Given passage:
● ● ● ● ●

MattPalmer1086 · on March 31, 2024

No, businesses are discovering that the uses that it is being sold to them for are inappropriate.

It may not be factually accurate. It may say disturbing things. It is not a reliable company representative. This does not mean AI sucks, it means you are trying to use it for things it is not appropriate for.

On the other hand, it can be a massive time saver for staff who know what they're doing and can interpret it's output. It's a tool that can boost output, not a replacement for people.

gedy · on March 30, 2024

With LLMs at least, it feels like it's best to just treat "AI" as another type of user interface. If your business/idea can use an interface like this, cool, it might be a nicer way to interact. But it's not there yet for replacing most employees, and honestly feels like it's being used as a scape goat for a crappy economy or monetary policy driven layoffs.

phkahler · on March 31, 2024

If you watch Sam Altman talking on the Lex Friedman podcast, he clearly thinks ChatGPT 4 is kinda cool and that 5 will be better. But he really dropped the hype and sounded more like this article.

silverquiet · on March 30, 2024

A friend of mine’s mother came down with a rare form of dementia at a sadly young age for that to happen. It was a strange experience talking with her because in most ways she was very lucid, but sometimes she would just veer off into stories that were obviously delusional. Conversing with the LLMs rather reminds me of that sometimes. But she was not able to work because of this disability.

● ● ● ● ●

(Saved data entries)
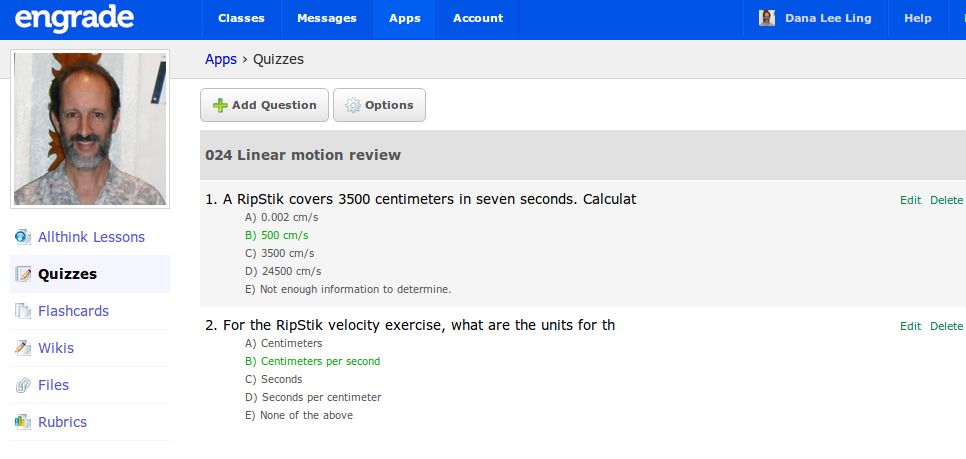Viewport: 966px width, 459px height.
Task: Click the small user avatar in header
Action: tap(767, 18)
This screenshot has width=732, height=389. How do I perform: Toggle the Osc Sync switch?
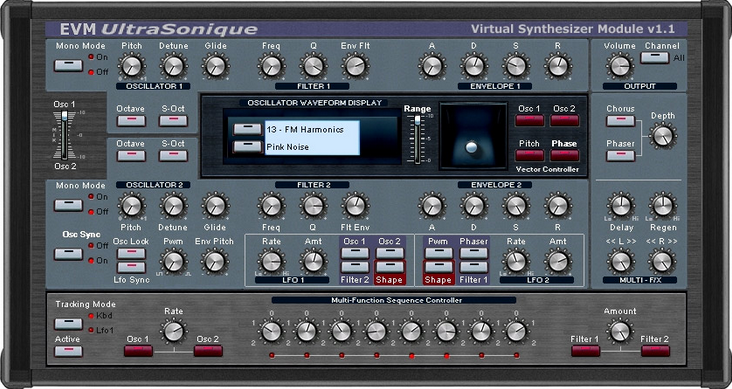coord(68,254)
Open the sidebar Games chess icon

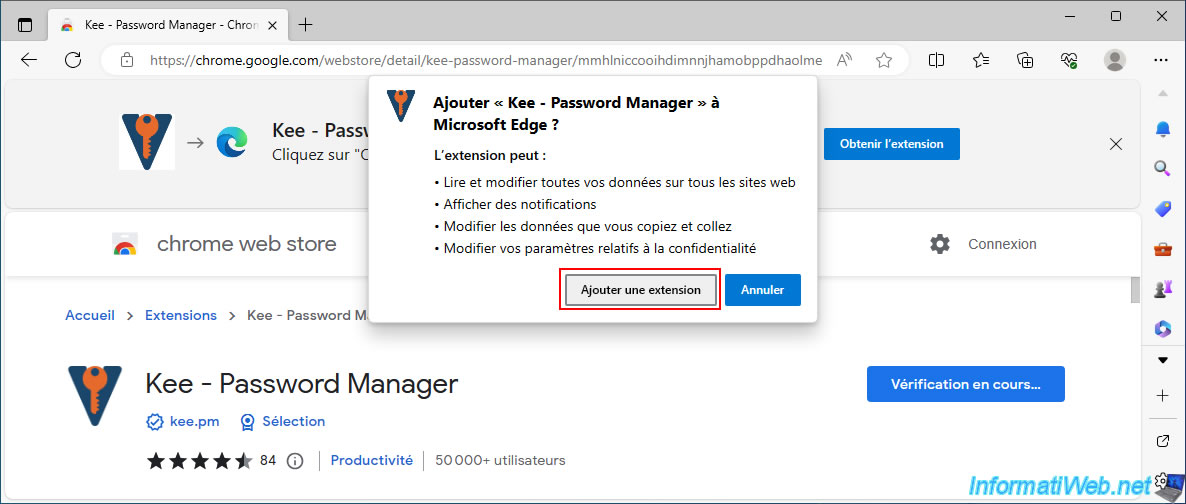[1162, 289]
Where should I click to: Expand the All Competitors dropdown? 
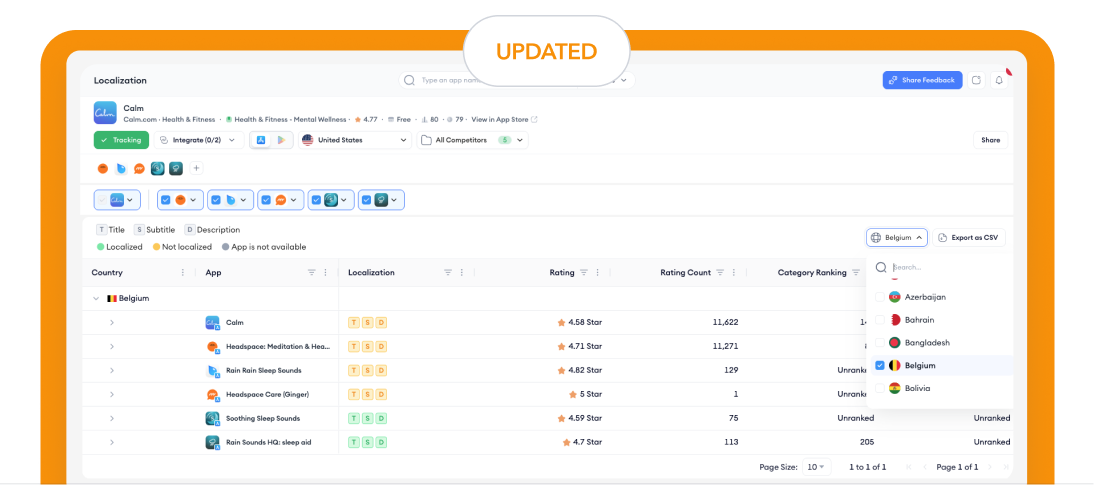click(x=472, y=140)
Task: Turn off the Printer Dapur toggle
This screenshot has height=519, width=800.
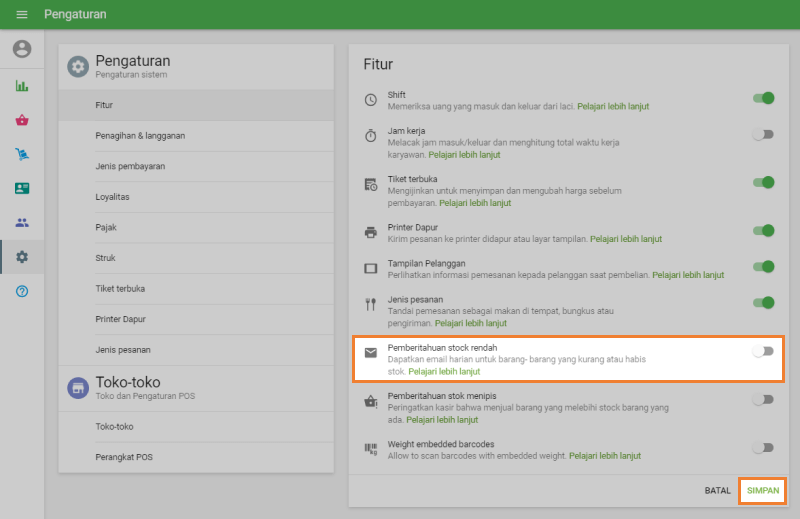Action: [x=764, y=231]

● ● ● ● ●

Brief:
Please state what gedy, in the AI discussion thread above, says it is best to treat "AI" as.

Answer box:
Another type of user interface.